Your task
Rewrite every line of the records below as a JSON list of strings, one string for each line, leaving out blank lines.

Data extract
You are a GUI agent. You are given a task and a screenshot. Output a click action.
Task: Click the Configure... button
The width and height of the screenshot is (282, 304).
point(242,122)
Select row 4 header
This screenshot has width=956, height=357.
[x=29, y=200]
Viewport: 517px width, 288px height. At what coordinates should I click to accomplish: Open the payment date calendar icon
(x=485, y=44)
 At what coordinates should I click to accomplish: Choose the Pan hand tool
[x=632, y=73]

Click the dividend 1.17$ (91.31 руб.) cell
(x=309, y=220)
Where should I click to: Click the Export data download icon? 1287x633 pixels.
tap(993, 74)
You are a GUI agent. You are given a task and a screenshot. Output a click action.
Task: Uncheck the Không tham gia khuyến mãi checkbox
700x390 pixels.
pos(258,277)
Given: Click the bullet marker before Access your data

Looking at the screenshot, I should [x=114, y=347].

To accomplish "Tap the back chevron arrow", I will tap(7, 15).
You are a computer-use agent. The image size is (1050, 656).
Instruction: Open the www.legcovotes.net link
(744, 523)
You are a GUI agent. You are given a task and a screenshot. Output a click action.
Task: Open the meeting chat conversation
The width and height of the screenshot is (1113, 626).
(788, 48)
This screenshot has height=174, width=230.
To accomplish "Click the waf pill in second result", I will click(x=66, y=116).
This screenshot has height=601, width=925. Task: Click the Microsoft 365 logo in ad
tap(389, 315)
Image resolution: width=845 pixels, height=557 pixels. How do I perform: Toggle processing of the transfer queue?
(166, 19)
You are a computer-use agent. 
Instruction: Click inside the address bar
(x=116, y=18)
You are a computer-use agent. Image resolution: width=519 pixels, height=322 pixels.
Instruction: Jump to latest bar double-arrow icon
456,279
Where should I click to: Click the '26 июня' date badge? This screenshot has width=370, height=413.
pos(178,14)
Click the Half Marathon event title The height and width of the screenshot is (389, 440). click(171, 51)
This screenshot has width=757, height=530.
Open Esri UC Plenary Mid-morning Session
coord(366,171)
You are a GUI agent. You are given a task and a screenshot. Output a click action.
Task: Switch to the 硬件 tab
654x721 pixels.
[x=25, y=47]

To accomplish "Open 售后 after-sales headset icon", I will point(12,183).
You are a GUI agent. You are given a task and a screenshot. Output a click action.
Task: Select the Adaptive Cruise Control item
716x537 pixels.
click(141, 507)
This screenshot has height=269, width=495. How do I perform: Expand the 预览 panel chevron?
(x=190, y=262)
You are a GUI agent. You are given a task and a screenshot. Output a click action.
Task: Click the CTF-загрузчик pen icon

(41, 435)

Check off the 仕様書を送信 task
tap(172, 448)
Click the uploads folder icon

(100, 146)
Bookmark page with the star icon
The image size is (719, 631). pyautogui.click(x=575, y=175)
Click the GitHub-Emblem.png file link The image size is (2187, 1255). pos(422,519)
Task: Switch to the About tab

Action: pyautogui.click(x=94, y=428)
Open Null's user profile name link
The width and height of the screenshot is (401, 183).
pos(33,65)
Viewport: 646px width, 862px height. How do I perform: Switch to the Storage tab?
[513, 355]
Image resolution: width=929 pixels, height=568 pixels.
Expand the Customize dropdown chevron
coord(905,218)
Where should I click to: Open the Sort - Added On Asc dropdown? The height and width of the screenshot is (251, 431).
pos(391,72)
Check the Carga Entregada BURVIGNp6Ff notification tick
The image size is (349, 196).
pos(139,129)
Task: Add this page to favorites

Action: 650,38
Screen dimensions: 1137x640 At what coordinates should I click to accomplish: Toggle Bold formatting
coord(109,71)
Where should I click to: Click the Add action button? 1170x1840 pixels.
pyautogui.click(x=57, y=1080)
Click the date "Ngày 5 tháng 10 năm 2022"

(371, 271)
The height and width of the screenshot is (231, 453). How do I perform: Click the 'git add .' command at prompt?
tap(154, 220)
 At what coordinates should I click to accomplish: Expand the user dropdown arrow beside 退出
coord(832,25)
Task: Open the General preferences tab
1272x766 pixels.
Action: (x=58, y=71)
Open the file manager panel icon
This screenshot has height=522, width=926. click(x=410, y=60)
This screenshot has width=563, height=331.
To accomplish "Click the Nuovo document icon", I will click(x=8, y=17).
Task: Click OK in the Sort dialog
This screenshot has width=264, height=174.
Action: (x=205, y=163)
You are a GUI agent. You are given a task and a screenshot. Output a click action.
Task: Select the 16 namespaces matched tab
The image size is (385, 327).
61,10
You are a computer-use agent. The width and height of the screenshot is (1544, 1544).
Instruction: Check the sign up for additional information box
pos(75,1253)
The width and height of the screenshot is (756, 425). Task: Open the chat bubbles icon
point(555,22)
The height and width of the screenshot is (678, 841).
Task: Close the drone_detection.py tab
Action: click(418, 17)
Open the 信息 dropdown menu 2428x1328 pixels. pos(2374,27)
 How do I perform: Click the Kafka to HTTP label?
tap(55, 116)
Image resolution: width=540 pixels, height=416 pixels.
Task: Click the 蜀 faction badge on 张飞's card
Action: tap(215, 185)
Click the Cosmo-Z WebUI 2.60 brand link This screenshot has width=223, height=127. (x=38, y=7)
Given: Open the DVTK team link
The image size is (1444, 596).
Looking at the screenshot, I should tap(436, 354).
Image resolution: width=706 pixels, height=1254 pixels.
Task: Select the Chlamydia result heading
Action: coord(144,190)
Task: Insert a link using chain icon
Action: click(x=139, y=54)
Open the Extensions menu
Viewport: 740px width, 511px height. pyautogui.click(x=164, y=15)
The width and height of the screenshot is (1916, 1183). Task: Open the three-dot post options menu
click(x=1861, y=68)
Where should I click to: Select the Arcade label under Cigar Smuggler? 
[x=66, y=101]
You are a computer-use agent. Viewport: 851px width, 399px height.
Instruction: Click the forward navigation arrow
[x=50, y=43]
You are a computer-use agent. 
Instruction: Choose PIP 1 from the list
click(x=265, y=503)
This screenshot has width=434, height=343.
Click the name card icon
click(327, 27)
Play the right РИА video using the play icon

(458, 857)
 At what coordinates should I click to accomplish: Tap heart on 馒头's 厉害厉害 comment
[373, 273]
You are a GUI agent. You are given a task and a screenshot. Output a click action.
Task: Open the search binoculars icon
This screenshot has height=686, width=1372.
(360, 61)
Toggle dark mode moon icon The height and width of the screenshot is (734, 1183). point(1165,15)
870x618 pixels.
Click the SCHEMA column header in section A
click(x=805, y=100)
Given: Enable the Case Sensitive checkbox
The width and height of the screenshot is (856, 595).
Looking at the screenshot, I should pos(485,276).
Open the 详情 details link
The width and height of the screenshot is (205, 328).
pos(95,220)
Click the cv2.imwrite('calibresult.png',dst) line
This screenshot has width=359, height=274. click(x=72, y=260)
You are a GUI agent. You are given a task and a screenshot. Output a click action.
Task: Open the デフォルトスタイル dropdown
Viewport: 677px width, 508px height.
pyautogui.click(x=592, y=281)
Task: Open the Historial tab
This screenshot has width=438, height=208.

Result
[
  "You are a GUI agent. You are given a task and a screenshot. Output a click action.",
  "Task: Click the Configure... button",
  "The width and height of the screenshot is (282, 304).",
  "point(242,122)",
  "Select row 4 header",
  "This screenshot has width=956, height=357.",
  "[x=29, y=200]",
  "Viewport: 517px width, 288px height. At what coordinates should I click to accomplish: Open the payment date calendar icon",
  "(x=485, y=44)",
  " At what coordinates should I click to accomplish: Choose the Pan hand tool",
  "[x=632, y=73]",
  "Click the dividend 1.17$ (91.31 руб.) cell",
  "(x=309, y=220)",
  "Where should I click to: Click the Export data download icon? 1287x633 pixels.",
  "tap(993, 74)",
  "You are a GUI agent. You are given a task and a screenshot. Output a click action.",
  "Task: Uncheck the Không tham gia khuyến mãi checkbox",
  "700x390 pixels.",
  "pos(258,277)",
  "Given: Click the bullet marker before Access your data",
  "Looking at the screenshot, I should [x=114, y=347].",
  "To accomplish \"Tap the back chevron arrow\", I will tap(7, 15).",
  "You are a computer-use agent. The image size is (1050, 656).",
  "Instruction: Open the www.legcovotes.net link",
  "(744, 523)",
  "You are a GUI agent. You are given a task and a screenshot. Output a click action.",
  "Task: Open the meeting chat conversation",
  "The width and height of the screenshot is (1113, 626).",
  "(788, 48)",
  "This screenshot has height=174, width=230.",
  "To accomplish \"Click the waf pill in second result\", I will click(x=66, y=116).",
  "This screenshot has height=601, width=925. Task: Click the Microsoft 365 logo in ad",
  "tap(389, 315)",
  "Image resolution: width=845 pixels, height=557 pixels. How do I perform: Toggle processing of the transfer queue?",
  "(166, 19)",
  "You are a computer-use agent. ",
  "Instruction: Click inside the address bar",
  "(x=116, y=18)",
  "You are a computer-use agent. Image resolution: width=519 pixels, height=322 pixels.",
  "Instruction: Jump to latest bar double-arrow icon",
  "456,279",
  "Where should I click to: Click the '26 июня' date badge? This screenshot has width=370, height=413.",
  "pos(178,14)",
  "Click the Half Marathon event title The height and width of the screenshot is (389, 440). click(171, 51)",
  "This screenshot has width=757, height=530.",
  "Open Esri UC Plenary Mid-morning Session",
  "coord(366,171)",
  "You are a GUI agent. You are given a task and a screenshot. Output a click action.",
  "Task: Switch to the 硬件 tab",
  "654x721 pixels.",
  "[x=25, y=47]",
  "To accomplish \"Open 售后 after-sales headset icon\", I will point(12,183).",
  "You are a GUI agent. You are given a task and a screenshot. Output a click action.",
  "Task: Select the Adaptive Cruise Control item",
  "716x537 pixels.",
  "click(141, 507)",
  "This screenshot has height=269, width=495. How do I perform: Expand the 预览 panel chevron?",
  "(x=190, y=262)",
  "You are a GUI agent. You are given a task and a screenshot. Output a click action.",
  "Task: Click the CTF-загрузчик pen icon",
  "(41, 435)",
  "Check off the 仕様書を送信 task",
  "tap(172, 448)",
  "Click the uploads folder icon",
  "(100, 146)",
  "Bookmark page with the star icon",
  "The image size is (719, 631). pyautogui.click(x=575, y=175)",
  "Click the GitHub-Emblem.png file link The image size is (2187, 1255). pos(422,519)",
  "Task: Switch to the About tab",
  "Action: pyautogui.click(x=94, y=428)",
  "Open Null's user profile name link",
  "The width and height of the screenshot is (401, 183).",
  "pos(33,65)",
  "Viewport: 646px width, 862px height. How do I perform: Switch to the Storage tab?",
  "[513, 355]",
  "Image resolution: width=929 pixels, height=568 pixels.",
  "Expand the Customize dropdown chevron",
  "coord(905,218)",
  "Where should I click to: Open the Sort - Added On Asc dropdown? The height and width of the screenshot is (251, 431).",
  "pos(391,72)",
  "Check the Carga Entregada BURVIGNp6Ff notification tick",
  "The image size is (349, 196).",
  "pos(139,129)",
  "Task: Add this page to favorites",
  "Action: 650,38",
  "Screen dimensions: 1137x640 At what coordinates should I click to accomplish: Toggle Bold formatting",
  "coord(109,71)",
  "Where should I click to: Click the Add action button? 1170x1840 pixels.",
  "pyautogui.click(x=57, y=1080)",
  "Click the date \"Ngày 5 tháng 10 năm 2022\"",
  "(371, 271)",
  "The height and width of the screenshot is (231, 453). How do I perform: Click the 'git add .' command at prompt?",
  "tap(154, 220)",
  " At what coordinates should I click to accomplish: Expand the user dropdown arrow beside 退出",
  "coord(832,25)",
  "Task: Open the General preferences tab",
  "1272x766 pixels.",
  "Action: (x=58, y=71)",
  "Open the file manager panel icon",
  "This screenshot has height=522, width=926. click(x=410, y=60)",
  "This screenshot has width=563, height=331.",
  "To accomplish \"Click the Nuovo document icon\", I will click(x=8, y=17).",
  "Task: Click OK in the Sort dialog",
  "This screenshot has width=264, height=174.",
  "Action: (x=205, y=163)",
  "You are a GUI agent. You are given a task and a screenshot. Output a click action.",
  "Task: Select the 16 namespaces matched tab",
  "The image size is (385, 327).",
  "61,10",
  "You are a computer-use agent. The width and height of the screenshot is (1544, 1544).",
  "Instruction: Check the sign up for additional information box",
  "pos(75,1253)",
  "The width and height of the screenshot is (756, 425). Task: Open the chat bubbles icon",
  "point(555,22)",
  "The height and width of the screenshot is (678, 841).",
  "Task: Close the drone_detection.py tab",
  "Action: click(418, 17)",
  "Open the 信息 dropdown menu 2428x1328 pixels. pos(2374,27)",
  " How do I perform: Click the Kafka to HTTP label?",
  "tap(55, 116)",
  "Image resolution: width=540 pixels, height=416 pixels.",
  "Task: Click the 蜀 faction badge on 张飞's card",
  "Action: tap(215, 185)",
  "Click the Cosmo-Z WebUI 2.60 brand link This screenshot has width=223, height=127. (x=38, y=7)",
  "Given: Open the DVTK team link",
  "The image size is (1444, 596).",
  "Looking at the screenshot, I should tap(436, 354).",
  "Image resolution: width=706 pixels, height=1254 pixels.",
  "Task: Select the Chlamydia result heading",
  "Action: coord(144,190)",
  "Task: Insert a link using chain icon",
  "Action: click(x=139, y=54)",
  "Open the Extensions menu",
  "Viewport: 740px width, 511px height. pyautogui.click(x=164, y=15)",
  "The width and height of the screenshot is (1916, 1183). Task: Open the three-dot post options menu",
  "click(x=1861, y=68)",
  "Where should I click to: Select the Arcade label under Cigar Smuggler? ",
  "[x=66, y=101]",
  "You are a computer-use agent. Viewport: 851px width, 399px height.",
  "Instruction: Click the forward navigation arrow",
  "[x=50, y=43]",
  "You are a computer-use agent. ",
  "Instruction: Choose PIP 1 from the list",
  "click(x=265, y=503)",
  "This screenshot has width=434, height=343.",
  "Click the name card icon",
  "click(327, 27)",
  "Play the right РИА video using the play icon",
  "(458, 857)",
  " At what coordinates should I click to accomplish: Tap heart on 馒头's 厉害厉害 comment",
  "[373, 273]",
  "You are a GUI agent. You are given a task and a screenshot. Output a click action.",
  "Task: Open the search binoculars icon",
  "This screenshot has height=686, width=1372.",
  "(360, 61)",
  "Toggle dark mode moon icon The height and width of the screenshot is (734, 1183). point(1165,15)",
  "870x618 pixels.",
  "Click the SCHEMA column header in section A",
  "click(x=805, y=100)",
  "Given: Enable the Case Sensitive checkbox",
  "The width and height of the screenshot is (856, 595).",
  "Looking at the screenshot, I should pos(485,276).",
  "Open the 详情 details link",
  "The width and height of the screenshot is (205, 328).",
  "pos(95,220)",
  "Click the cv2.imwrite('calibresult.png',dst) line",
  "This screenshot has width=359, height=274. click(x=72, y=260)",
  "You are a GUI agent. You are given a task and a screenshot. Output a click action.",
  "Task: Open the デフォルトスタイル dropdown",
  "Viewport: 677px width, 508px height.",
  "pyautogui.click(x=592, y=281)",
  "Task: Open the Historial tab",
  "This screenshot has width=438, height=208."
]